Thermal mitigation is needed when a device starts to overheat. As algorithm complexity, system core frequencies, and levels of integration continually increase, with packaging and form-factor sizes decreasing, thermal mitigation has become increasingly important.
Android 10 introduced a thermal system in the Android framework and a new version of the HAL that abstracts the interface to the thermal subsystem hardware devices. The hardware interface includes temperature sensors and thermistors for the skin, battery, GPU, CPU, and USB port. The device skin temperature is the most important one to track to keep the device surface temperature within specified thermal limits.
With the Android framework, device manufacturers and app developers can use
thermal data to ensure a consistent UX if a device begins to overheat. For
example, when a system undergoes thermal stress, jobscheduler
jobs
get throttled, and if necessary, a framework thermal shutdown is initiated.

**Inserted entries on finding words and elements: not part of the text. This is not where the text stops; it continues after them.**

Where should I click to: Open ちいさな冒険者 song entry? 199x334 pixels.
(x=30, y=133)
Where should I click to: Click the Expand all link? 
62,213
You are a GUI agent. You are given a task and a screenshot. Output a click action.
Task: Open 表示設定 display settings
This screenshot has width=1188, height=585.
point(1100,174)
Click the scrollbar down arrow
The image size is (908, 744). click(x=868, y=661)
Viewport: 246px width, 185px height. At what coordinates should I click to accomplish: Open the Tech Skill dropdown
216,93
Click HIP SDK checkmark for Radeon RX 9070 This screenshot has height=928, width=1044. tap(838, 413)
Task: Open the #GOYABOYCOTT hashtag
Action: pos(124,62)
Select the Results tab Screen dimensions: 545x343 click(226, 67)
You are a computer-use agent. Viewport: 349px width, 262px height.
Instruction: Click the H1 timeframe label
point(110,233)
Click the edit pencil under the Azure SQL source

Apps that receive thermal-stress notifications through a registered callback
(in the PowerManager
class) can gracefully adjust their UX.
Thermal HAL
Android 9 and lower utilized a polling interface defined in Thermal
HAL 1.0
to obtain temperature readings. The legacy Thermal HAL
allowed the Android framework and other trusted clients (such as a device
manufacturer's HAL) to read the current temperature and product-policy specific
throttling and shutdown thresholds for each sensor through the same API.
Thermal HAL 2.0
, introduced in Android 10,
provides multiple clients with thermal sensor readings and associated severity
levels to indicate thermal stress. Figure 1 shows two warning
messages from the Android System UI, created based on
IThermalEventListener
for the USB_PORT and
SKIN sensors, respectively, when they reach the
EMERGENCY
severity level.

The current temperatures are retrieved for the different
types
of thermal sensors through
IThermal HAL. Each function call returns a status value of either
SUCCESS
or FAILURE
. If SUCCESS
is
returned, the process continues. If FAILURE
is returned, an error
message (which must be human-readable) goes to
status.debugMessage
.
Besides being a polling interface that returns the current temperatures, the
HIDL callback
IThermalChangedCallback
can be used with the callback interface from
thermal HAL clients, such as the framework’s thermal service. For example,
RegisterIThermalChangedCallback
and
UnregisterIThermalChangedCallback
register/unregister
severity-changed events. If the thermal severity of a given sensor has changed,
notifyThrottling
sends a thermal throttling event callback to
thermal-event listeners.
In addition to thermal sensor information, a list of the cooling devices
that have undergone mitigation is exposed in
getCurrentCoolingDevices
. The list order is persistent, even if a
cooling device has gone offline. Device manufacturers can use it to collect
statsd
metrics.
For more information, see the Reference implementation. While you may add your own extensions, you must never disable the thermal mitigation function.
Thermal service
In Android 10, the thermal service in the framework provides constant
monitoring using the various mitigation signals from Thermal HAL 2.0
, and gives
throttling severity feedback to its clients. These include internal components
and Android apps. The service utilizes two binder callback interfaces,
IThermalEventListener
and IThermalStatusListener
,
exposed as callbacks. The former is for internal platform and device
manufacturer use, and the latter is for Android apps.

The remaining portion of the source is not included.